No hablo de perfección, que ni la hubo ni la habrá, hablo del camino cierto en el que comencé a perderme

Los 30, por esa manía de compartimentar los recuerdos para darles un espacio lógico al que poner una nota, han sido fascinantes. No hablo de perfección, que ni la hubo ni la habrá, hablo del camino cierto en el que comencé a perderme. Fue el tiempo en el que descubrí lo que me gustan los trenes en los que no consigo dormir y los lugares en los que no entiendo una palabra. Dicho de manera menos retórica, descubrí que me gusta ver y conocer a los otros por encima de a mí mismo, algo que doy por perdido porque cada vez que lo hago me aburro en el intento. A lo más que llego es a saber lo que no quiero, porque en lo que quiero un marinero filipino entusiasmado en el relato me sube a un carguero camino de Sri Lanka sujetando una red en la mano mientras me pregunto que hago allí completamente mareado en la cubierta (y probablemente también feliz).

Estos diez últimos años han sido un viaje hacía ninguna parte, que sólo hubo impulso, movimiento, pero nunca una brújula que al menos me indicara que por allí no había retorno. Avanzar por la nada para llegar al imposible todo. Ahora entiendo que siempre fue ese el viaje. No había plan. Fue lento. No lo hice con 20, como tantos a los que en parte envidio por llevarme un decenio de distancia de mundo en los párpados, lo hice cuando el andar fue natural. Entonces eran escaramuzas, pequeñas huidas siempre con la vuelta marcada. Siempre tuve un solo objetivo en mis maletas, divertirme, disfrutar, que es como entiendo esta cosa de seguir respirando sea quieto o en movimiento.

Siempre tuve un solo objetivo en mis maletas, divertirme, disfrutar, que es como entiendo esta cosa de seguir respirando

No viajé por los demás, por sus miradas, lo hice por mí mismo. Ya conté una vez en este blog mi sensación esquiva con el falso mito del viajero solitario. Las razones deben ser propias para viajar ya que los cambios implican siempre algunas derrotas que se superan sólo con la calma de tener en cemento las entrañas. Hoy, a mis 40, veo caminos por andar y lugares en los que reposar. Mí añorado viaje de Cape Town a El Cairo; las auroras boreales que quiebran el cielo del norte; Tokyo y su Lost in Translation; atravesar de oeste a este todo el Sahara… Pero veo sobre todo ciudades en las que vivir un tiempo. Otras, distintas de las que ya quedé, en las que afianzar un poco más la mirada. Buenos Aires, Florencia, Sydney…Quizá nunca ocurra, son sólo ideas, sueños.

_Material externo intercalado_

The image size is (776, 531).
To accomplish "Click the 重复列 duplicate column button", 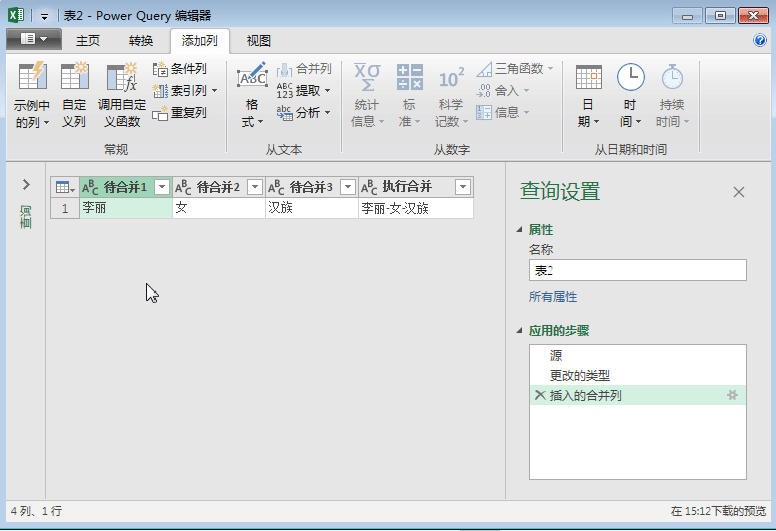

Quedarme me ha hecho entender la diferencia entre estar y pasar. El viajero de paso tiene la virtud de irse convencido de sus ideas. No hay tiempo nada más que para constatar lo que ya se sabía antes de llegar o para disfrutar del mundo nuevo, aún caótico, sin rutinas que lo hagan viejo. Así me pasó en mis viajes por tantos lugares, en la Amazonia o debajo del Everest, en los que las prisas me permitieron ver lo evidente sin tiempo para decepcionarme o entusiasmarme por lo real. Ya decía Oscar Wilde que “la diferencia entre un capricho y un amor para toda la vida es que el capricho dura un poco más”.

“La diferencia entre un capricho y un amor para toda la vida es que el capricho dura un poco más”.

No está mal, me gustan esos viajes, en la práctica yo siempre pensaré que en Malawi todo el mundo sonríe porque así aconteció con la mayoría de las 100 personas que allí tropecé. Quizá los 10.000 siguientes se atiborraban a antidepresivos y leían libros de autoayuda pero como no los vi pude escribir un relato en el que hablaba del país de las muecas en las caras. Tan convencido, tan irreal.

Y así avanzo, mientras lleno de agua el lavabo por si se rompe la cuerda, con la certeza de que mañana mi cuerpo y mente seguirán en su sitio. Ya no hay miedos. El 12 de diciembre tendré 40 años más un día y si los mayas tuvieron la deferencia de errar en el pronóstico seguiré esperando el carguero que me maree dando vueltas por el mundo. Pero eso es mañana, hoy sopla el viento camino de unas islas.